Mash hesitated and turned to Ritsuka. "Master —"

"Go!" said Ritsuka.

I broke into a sprint, and a bare moment later, the others fell into step with me. Mash kept pace, only instead of staying out ahead of us like she undoubtedly could have, she stayed to the side. Out of the corner of my eye, I saw her glancing in the same direction every few seconds, like she was expecting to be attacked from there any second.

Maybe she was. I wasn't a Servant, so I couldn't detect them on my own, and I wasn't so accomplished a spellcaster that I could track the magical energy to find their location that way.

"Reading's…holding steady," Romani reported as we went. A burst of static punctuated his words. "They're not disappearing, this time. I'm sorry, the system can't get a better handle on the Spirit Origin or Saint Graph, so I can't even begin to tell you what kind of Servant it is or which Heroic Spirit it might be —"

"Just…keep an eye on it…Romani!" the Director huffed as we ran.

"Communications…still spotty," Romani said, interrupted by static halfway. "I…gen…location, but…more than… It's on…orthwest bank…the river."

"Romani?"

"Director," he said, and then the feed cut out.

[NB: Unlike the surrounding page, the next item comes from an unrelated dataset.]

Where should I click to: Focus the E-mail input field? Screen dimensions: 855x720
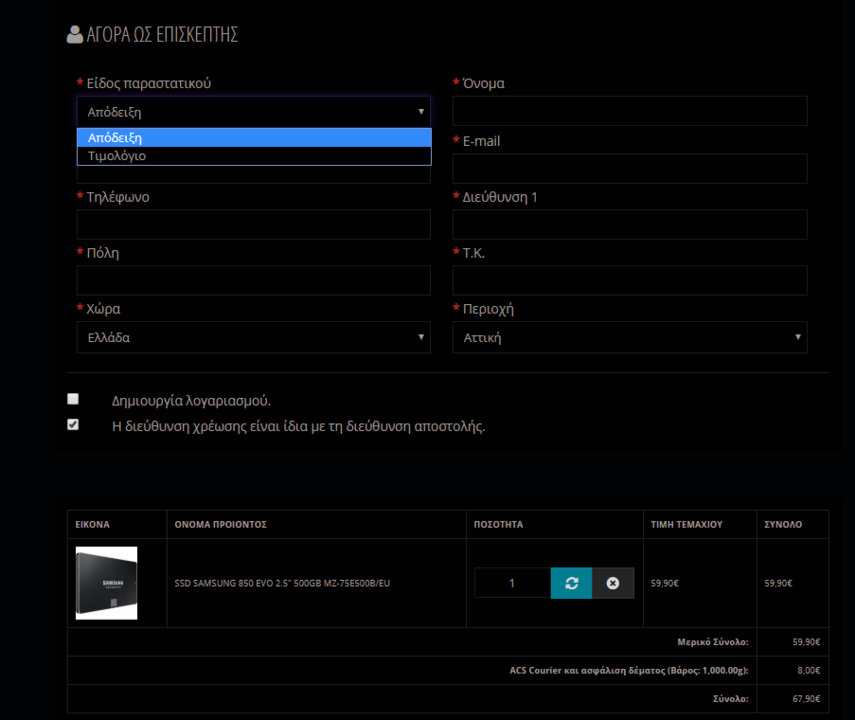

"Damn it," the Director said. "Damn it, damn it, damn it!"

"Director," said Mash, "I think he was trying to say that the Servant is somewhere on the northwest bank of the river."

"I know what he was saying!" the Director snapped. "Damn…it! Why…is everything…falling apart…on me…"

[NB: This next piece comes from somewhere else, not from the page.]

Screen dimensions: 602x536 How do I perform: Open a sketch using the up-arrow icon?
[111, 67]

The Director slowed to a halt as we cleared the end of the bridge. She hunched over, panting, hands on her knees. I stumbled to a stop a few paces beyond her, and Ritsuka and Rika did, too, hunching over next to the Director as they gulped down air. Only Mash seemed less bothered by the exertion of running across the bridge than I was.

"Director," I started, "we can't stay here."

The Director glared up at me. "Damn…it. So…unfair. You're not…even…breathing hard."

"Senpai…such a…badass," Rika whined.

"Director," I said more insistently.

She grimaced.

"The…Second Owner's house…should be…in the southern half…of the residential…district."

"Go," I said. None of them moved. "Go! If Mash can sense whoever that Servant is, you can bet they can sense her, too! We need to get moving before —"

"Master!" Mash shouted as she leapt, kicking off the ground.

Faster than I could blink, she'd interposed herself between Ritsuka, Rika, the Director, and the northern section of the riverbank, and at the same moment, a thunderous clang rang through the air as a dark figure materialized practically on top of her, feet planted on the surface of the shield and the butt of a polearm planted between her ankles. Her cloak and her long hair hadn't even had time to settle before the new woman flung herself away to land with the grace of a jumping spider, bent over in half, one hand planted on the ground, and her polearm held out behind her.

"Oh?"

The voice that came out of her was silky smooth and slippery, and as she straightened, she gave us a perfect view of her ample cleavage and her tall, slender body. Her cloak was ragged and ripped, but the pale skin she left on display was unblemished, with the exception of what seemed like red tribal markings. Her long hair fell almost to the ground, an inhumanly vivid shade of strawberry blonde.

But the most striking thing about her was not her body or her grace, it was her presence. A palpable aura radiated off of her, chilling the hot air, and it gave her the sense of some great predator, stalking its unsuspecting victims. A snake, coiled and ready to strike, to swallow us whole.

"You're better than I thought you would be," she purred. "To have blocked me so effortlessly… My, my… And behind you…"

Her gaze traveled across Ritsuka, Rika, and the Director, and when it landed on me, I felt my insides freeze and all my muscles seize, like they'd all locked up at once. I couldn't have moved to save my life, not even to breathe. It was like I'd been turned to stone.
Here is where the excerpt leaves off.